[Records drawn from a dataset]
• • • •

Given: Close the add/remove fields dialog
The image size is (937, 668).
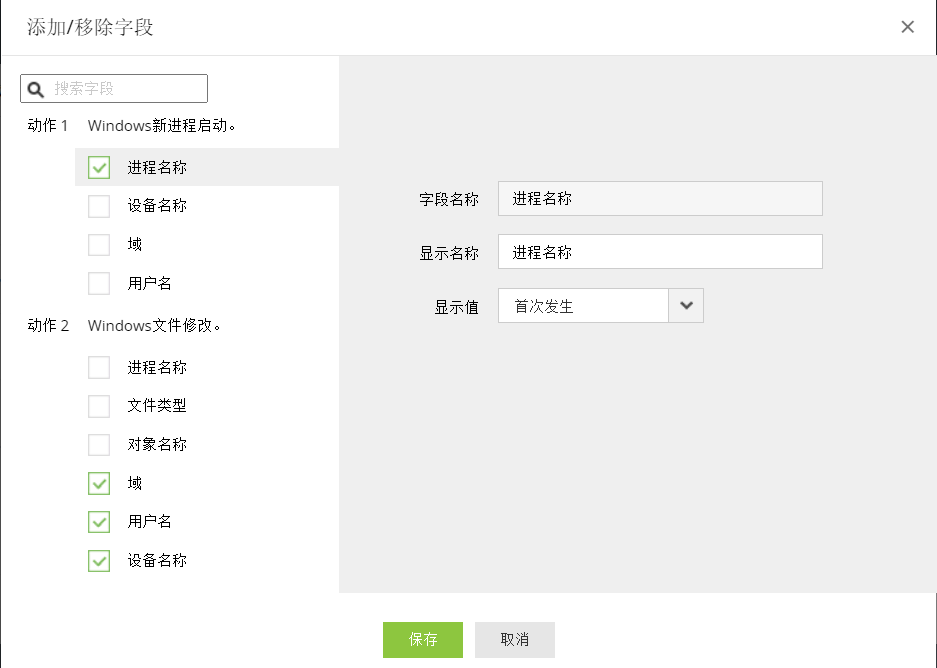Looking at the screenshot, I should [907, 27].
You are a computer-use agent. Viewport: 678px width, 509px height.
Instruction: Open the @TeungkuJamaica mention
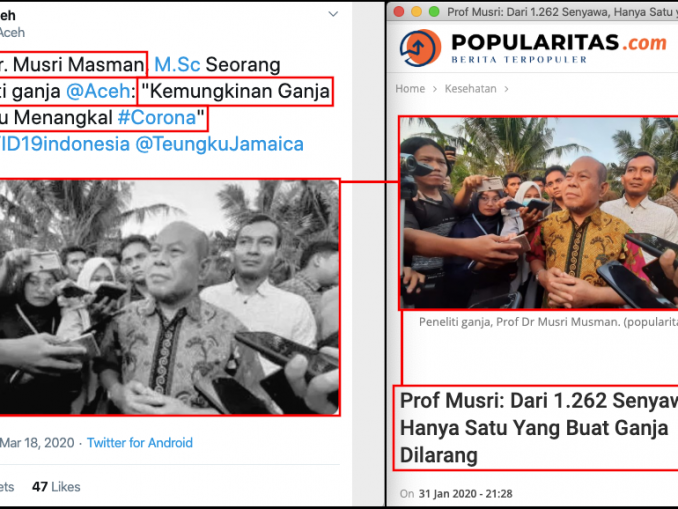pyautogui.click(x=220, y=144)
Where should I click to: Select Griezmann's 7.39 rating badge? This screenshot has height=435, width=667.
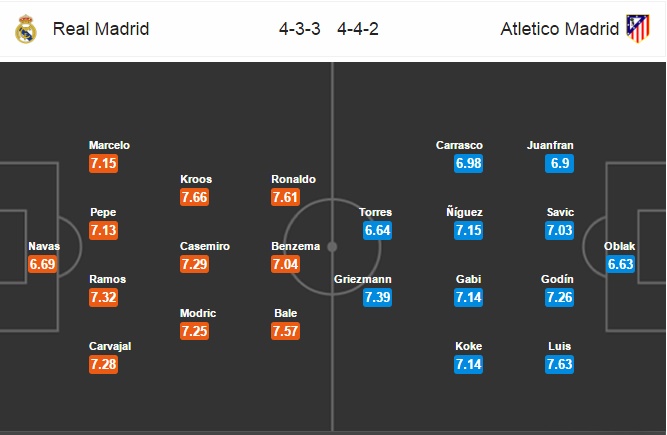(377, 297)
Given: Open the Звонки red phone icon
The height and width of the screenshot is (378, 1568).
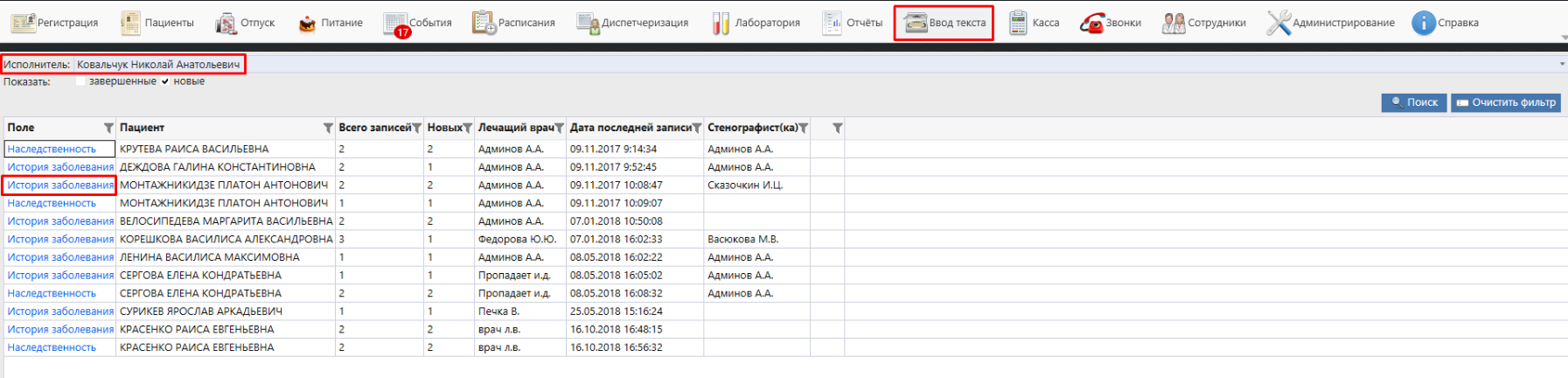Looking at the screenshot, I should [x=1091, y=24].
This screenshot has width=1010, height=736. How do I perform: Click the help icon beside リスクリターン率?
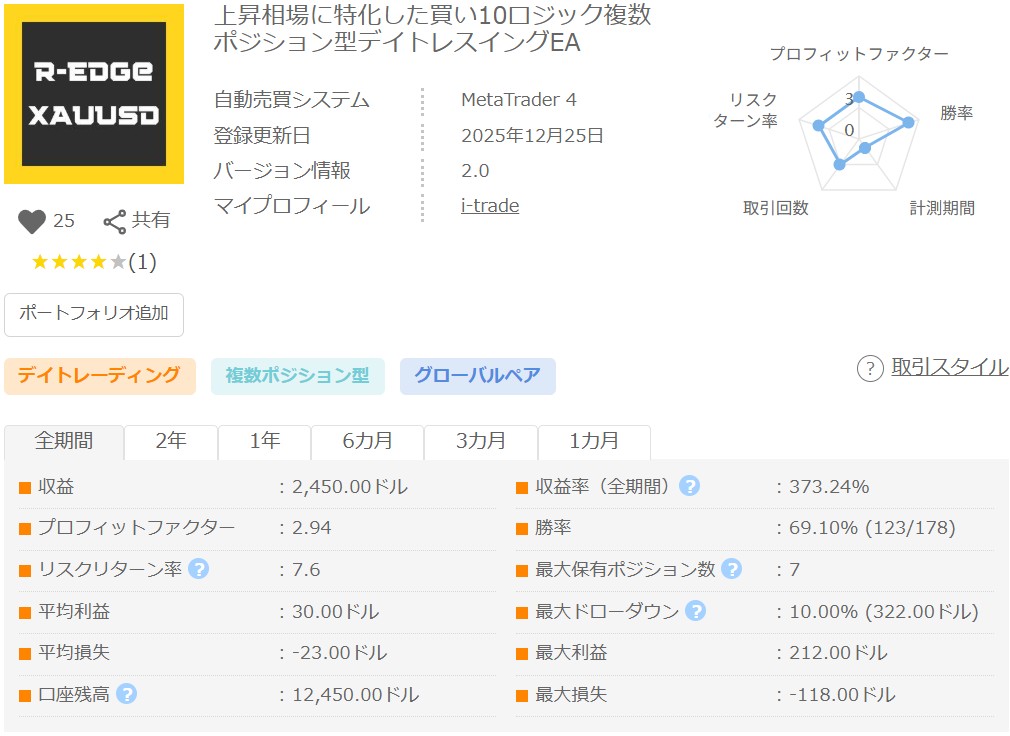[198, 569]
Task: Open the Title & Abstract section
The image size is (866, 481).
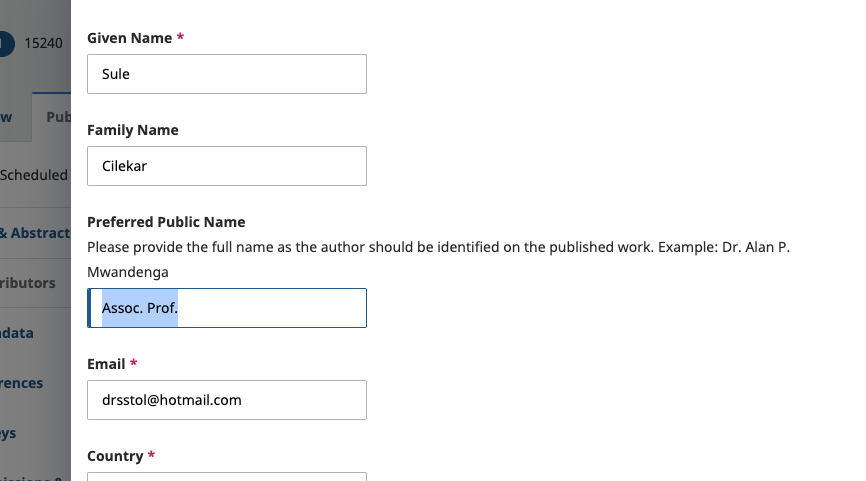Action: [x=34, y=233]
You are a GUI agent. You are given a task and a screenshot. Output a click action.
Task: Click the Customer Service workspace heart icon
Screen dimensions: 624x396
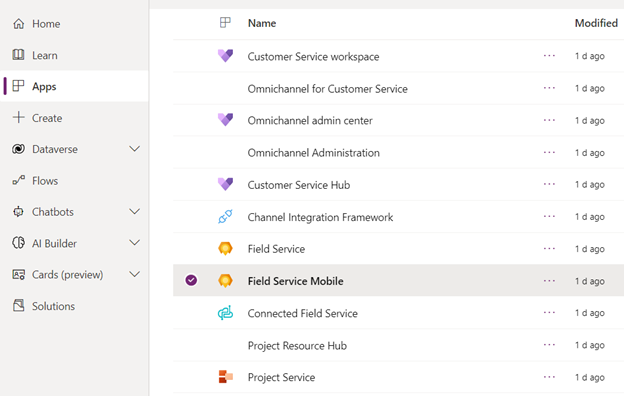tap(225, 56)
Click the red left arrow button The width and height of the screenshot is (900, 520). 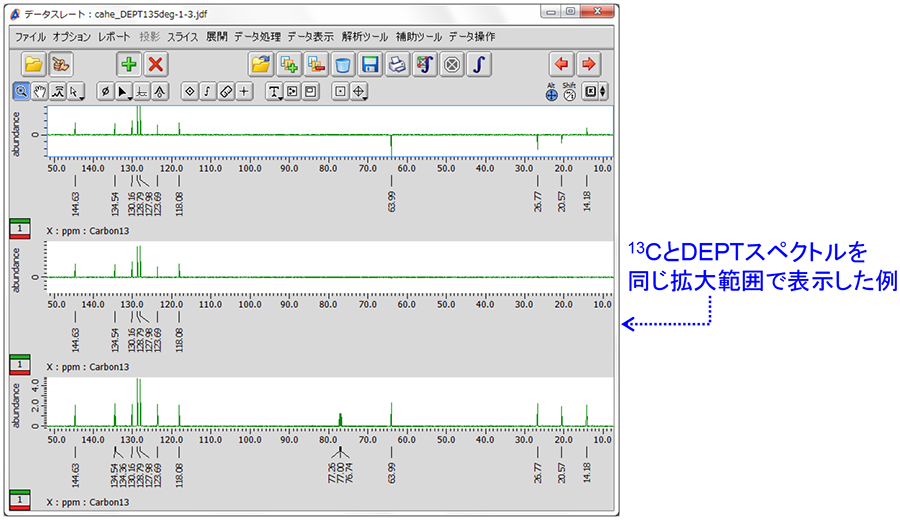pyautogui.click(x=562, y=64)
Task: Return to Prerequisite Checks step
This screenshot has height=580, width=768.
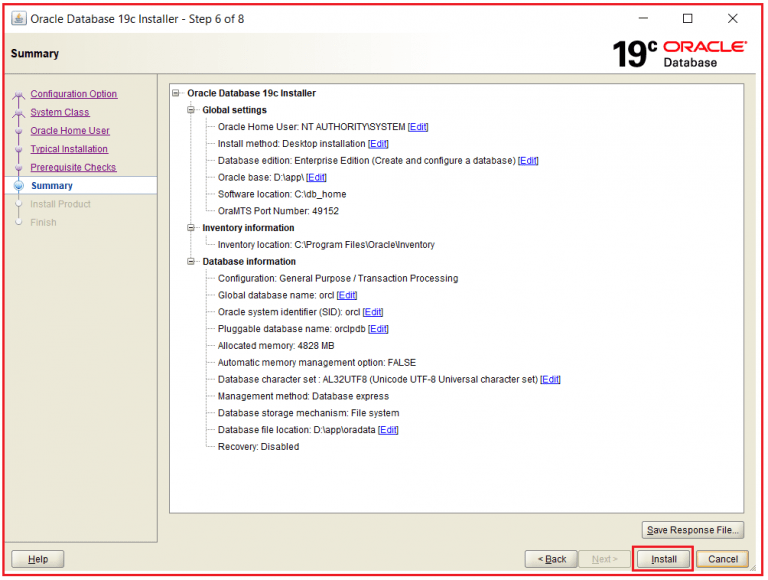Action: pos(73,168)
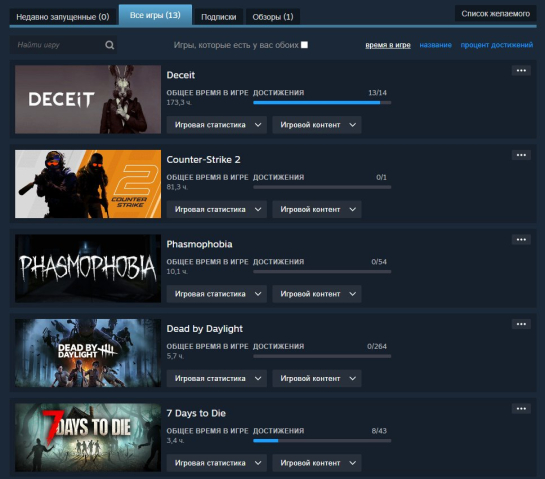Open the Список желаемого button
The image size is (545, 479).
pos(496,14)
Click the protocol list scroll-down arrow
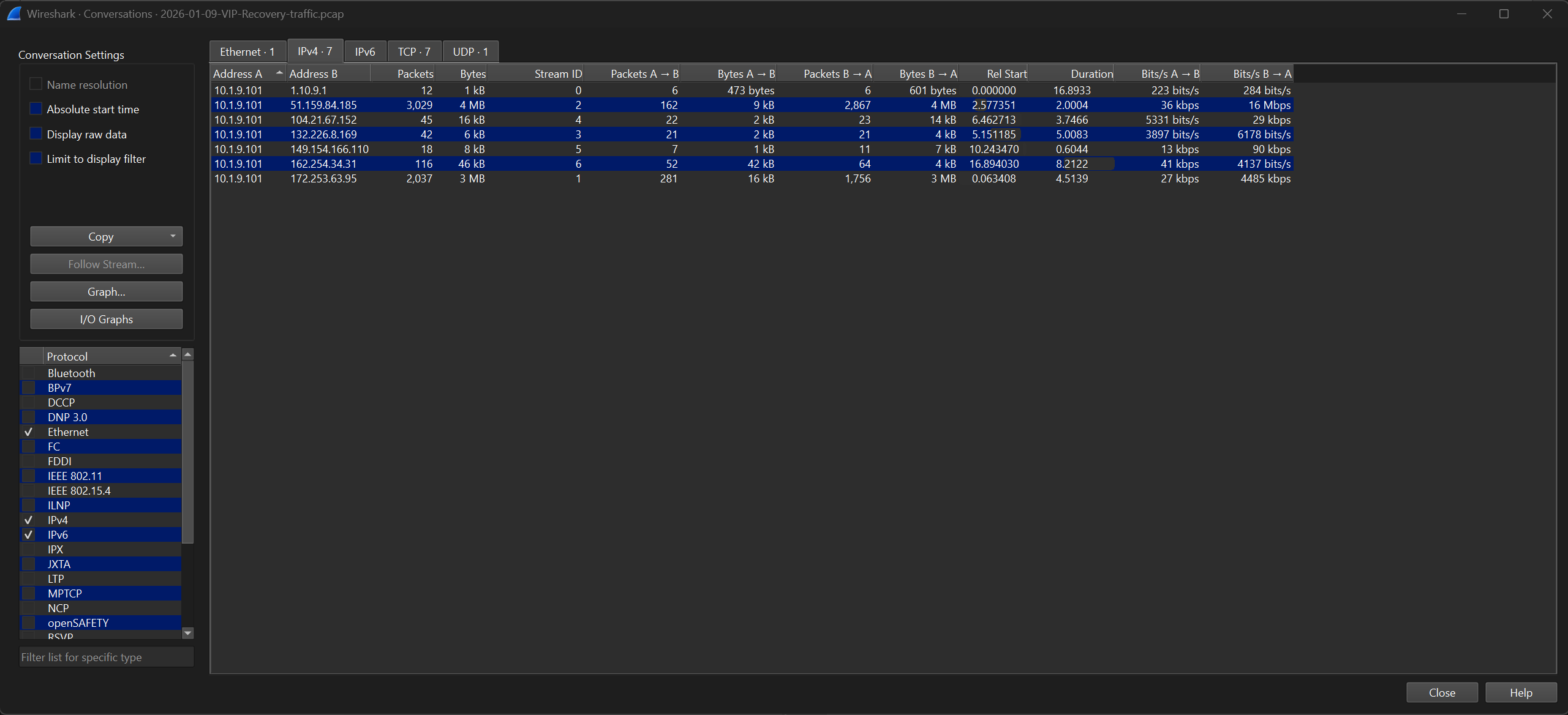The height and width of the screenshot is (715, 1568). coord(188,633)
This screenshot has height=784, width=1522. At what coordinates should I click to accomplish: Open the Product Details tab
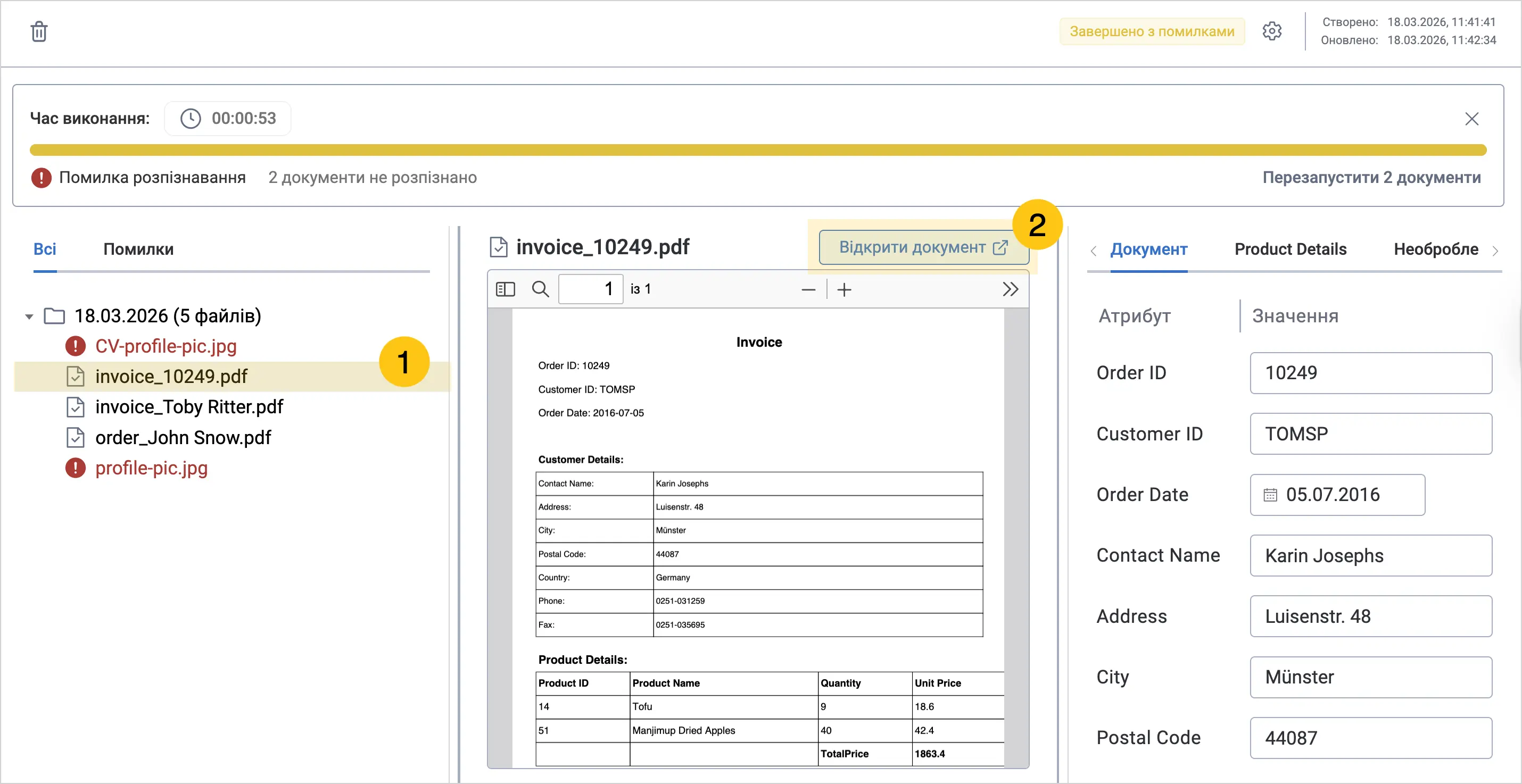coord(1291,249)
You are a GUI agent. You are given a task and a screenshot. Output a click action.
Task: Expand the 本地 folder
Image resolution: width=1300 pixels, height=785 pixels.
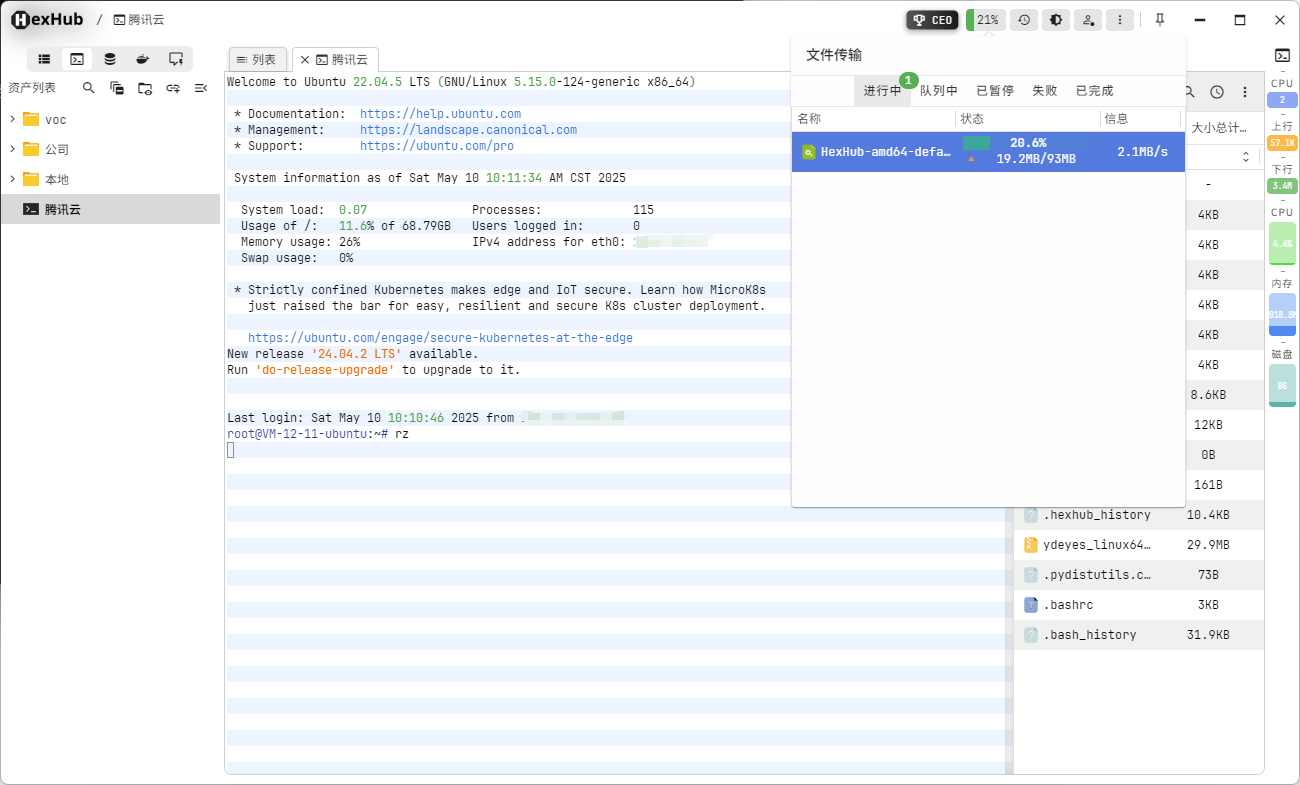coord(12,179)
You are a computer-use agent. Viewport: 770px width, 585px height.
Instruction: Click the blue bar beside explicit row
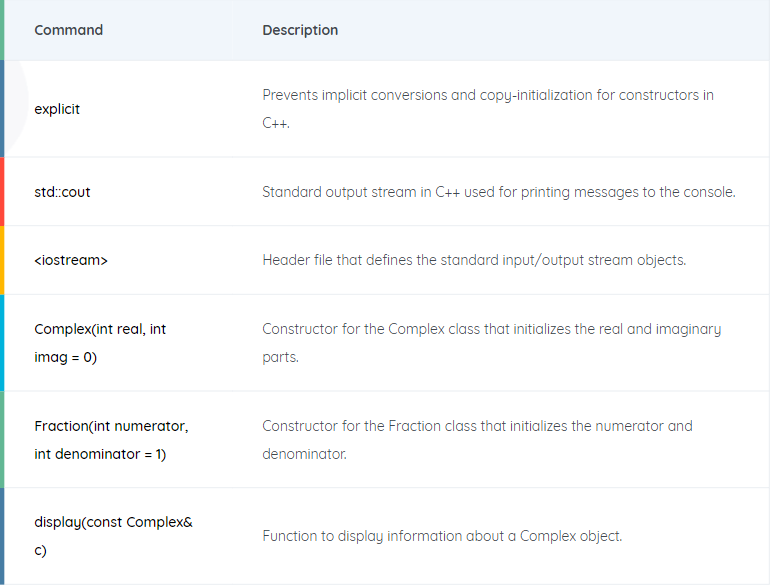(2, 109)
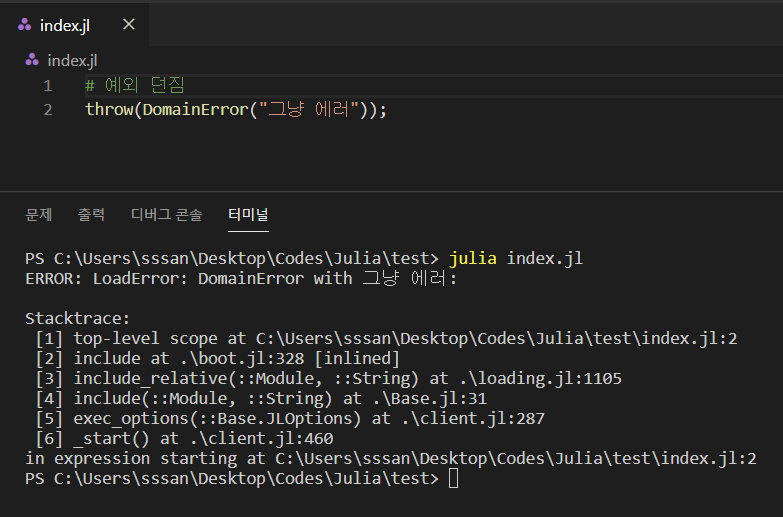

• • • •

PROBLEM DESCRIPTION »
The number of lines in the records that include "Viewport" is what is needed, with no other words.

FINISHED TASK »
2